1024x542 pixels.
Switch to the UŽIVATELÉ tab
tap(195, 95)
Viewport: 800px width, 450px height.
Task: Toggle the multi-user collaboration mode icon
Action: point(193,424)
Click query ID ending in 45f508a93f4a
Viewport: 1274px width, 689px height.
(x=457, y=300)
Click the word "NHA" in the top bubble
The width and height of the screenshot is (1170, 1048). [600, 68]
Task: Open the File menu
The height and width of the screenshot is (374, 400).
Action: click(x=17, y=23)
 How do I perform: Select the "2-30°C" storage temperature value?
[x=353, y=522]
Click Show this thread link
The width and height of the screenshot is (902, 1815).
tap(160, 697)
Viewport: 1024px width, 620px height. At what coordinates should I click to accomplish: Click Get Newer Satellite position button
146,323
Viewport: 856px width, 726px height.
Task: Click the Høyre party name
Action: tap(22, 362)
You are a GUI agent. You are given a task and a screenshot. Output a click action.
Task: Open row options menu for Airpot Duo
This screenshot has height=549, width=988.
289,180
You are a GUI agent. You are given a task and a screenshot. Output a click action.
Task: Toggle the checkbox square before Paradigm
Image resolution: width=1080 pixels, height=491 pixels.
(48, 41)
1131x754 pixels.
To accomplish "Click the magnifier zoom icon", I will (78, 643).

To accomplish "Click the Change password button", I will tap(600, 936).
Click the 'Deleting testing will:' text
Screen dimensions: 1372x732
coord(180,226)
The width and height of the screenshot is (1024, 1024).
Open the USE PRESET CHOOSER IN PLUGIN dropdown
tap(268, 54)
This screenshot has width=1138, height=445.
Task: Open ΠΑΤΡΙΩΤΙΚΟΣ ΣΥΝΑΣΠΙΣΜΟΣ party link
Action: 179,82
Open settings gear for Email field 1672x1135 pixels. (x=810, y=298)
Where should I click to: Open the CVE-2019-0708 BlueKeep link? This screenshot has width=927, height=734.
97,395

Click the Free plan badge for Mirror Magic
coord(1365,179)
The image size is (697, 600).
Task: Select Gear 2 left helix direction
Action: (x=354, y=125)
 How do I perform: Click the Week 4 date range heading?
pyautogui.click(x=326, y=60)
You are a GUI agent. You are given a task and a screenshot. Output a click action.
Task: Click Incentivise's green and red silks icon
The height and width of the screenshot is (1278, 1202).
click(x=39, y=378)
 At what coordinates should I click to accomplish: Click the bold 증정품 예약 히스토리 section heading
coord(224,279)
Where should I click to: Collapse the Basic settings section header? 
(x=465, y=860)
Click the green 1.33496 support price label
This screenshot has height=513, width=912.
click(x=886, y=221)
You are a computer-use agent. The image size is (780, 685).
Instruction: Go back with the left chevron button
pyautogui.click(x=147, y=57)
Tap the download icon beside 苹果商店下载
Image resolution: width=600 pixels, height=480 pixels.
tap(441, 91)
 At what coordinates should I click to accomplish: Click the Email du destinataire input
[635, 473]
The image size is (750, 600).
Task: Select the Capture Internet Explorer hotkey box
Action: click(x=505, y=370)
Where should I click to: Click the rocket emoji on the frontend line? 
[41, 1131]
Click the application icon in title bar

→ **What is expected**:
Word for word, retype all of the entries above.

→ **Written response**:
1024x542 pixels.
Switch to the UŽIVATELÉ tab
tap(195, 95)
Viewport: 800px width, 450px height.
Task: Toggle the multi-user collaboration mode icon
Action: point(193,424)
Click query ID ending in 45f508a93f4a
Viewport: 1274px width, 689px height.
(x=457, y=300)
Click the word "NHA" in the top bubble
The width and height of the screenshot is (1170, 1048). [600, 68]
Task: Open the File menu
The height and width of the screenshot is (374, 400).
Action: click(x=17, y=23)
 How do I perform: Select the "2-30°C" storage temperature value?
[x=353, y=522]
Click Show this thread link
The width and height of the screenshot is (902, 1815).
tap(160, 697)
Viewport: 1024px width, 620px height. At what coordinates should I click to accomplish: Click Get Newer Satellite position button
146,323
Viewport: 856px width, 726px height.
Task: Click the Høyre party name
Action: tap(22, 362)
You are a GUI agent. You are given a task and a screenshot. Output a click action.
Task: Open row options menu for Airpot Duo
This screenshot has height=549, width=988.
289,180
You are a GUI agent. You are given a task and a screenshot. Output a click action.
Task: Toggle the checkbox square before Paradigm
Image resolution: width=1080 pixels, height=491 pixels.
(48, 41)
1131x754 pixels.
To accomplish "Click the magnifier zoom icon", I will (78, 643).

To accomplish "Click the Change password button", I will tap(600, 936).
Click the 'Deleting testing will:' text
Screen dimensions: 1372x732
coord(180,226)
The width and height of the screenshot is (1024, 1024).
Open the USE PRESET CHOOSER IN PLUGIN dropdown
tap(268, 54)
This screenshot has width=1138, height=445.
Task: Open ΠΑΤΡΙΩΤΙΚΟΣ ΣΥΝΑΣΠΙΣΜΟΣ party link
Action: 179,82
Open settings gear for Email field 1672x1135 pixels. (x=810, y=298)
Where should I click to: Open the CVE-2019-0708 BlueKeep link? This screenshot has width=927, height=734.
97,395

Click the Free plan badge for Mirror Magic
coord(1365,179)
The image size is (697, 600).
Task: Select Gear 2 left helix direction
Action: (x=354, y=125)
 How do I perform: Click the Week 4 date range heading?
pyautogui.click(x=326, y=60)
You are a GUI agent. You are given a task and a screenshot. Output a click action.
Task: Click Incentivise's green and red silks icon
The height and width of the screenshot is (1278, 1202).
click(x=39, y=378)
 At what coordinates should I click to accomplish: Click the bold 증정품 예약 히스토리 section heading
coord(224,279)
Where should I click to: Collapse the Basic settings section header? 
(x=465, y=860)
Click the green 1.33496 support price label
This screenshot has height=513, width=912.
click(x=886, y=221)
You are a computer-use agent. The image size is (780, 685).
Instruction: Go back with the left chevron button
pyautogui.click(x=147, y=57)
Tap the download icon beside 苹果商店下载
Image resolution: width=600 pixels, height=480 pixels.
tap(441, 91)
 At what coordinates should I click to accomplish: Click the Email du destinataire input
[635, 473]
The image size is (750, 600).
Task: Select the Capture Internet Explorer hotkey box
Action: click(x=505, y=370)
Where should I click to: Click the rocket emoji on the frontend line? 
[41, 1131]
Click the application icon in title bar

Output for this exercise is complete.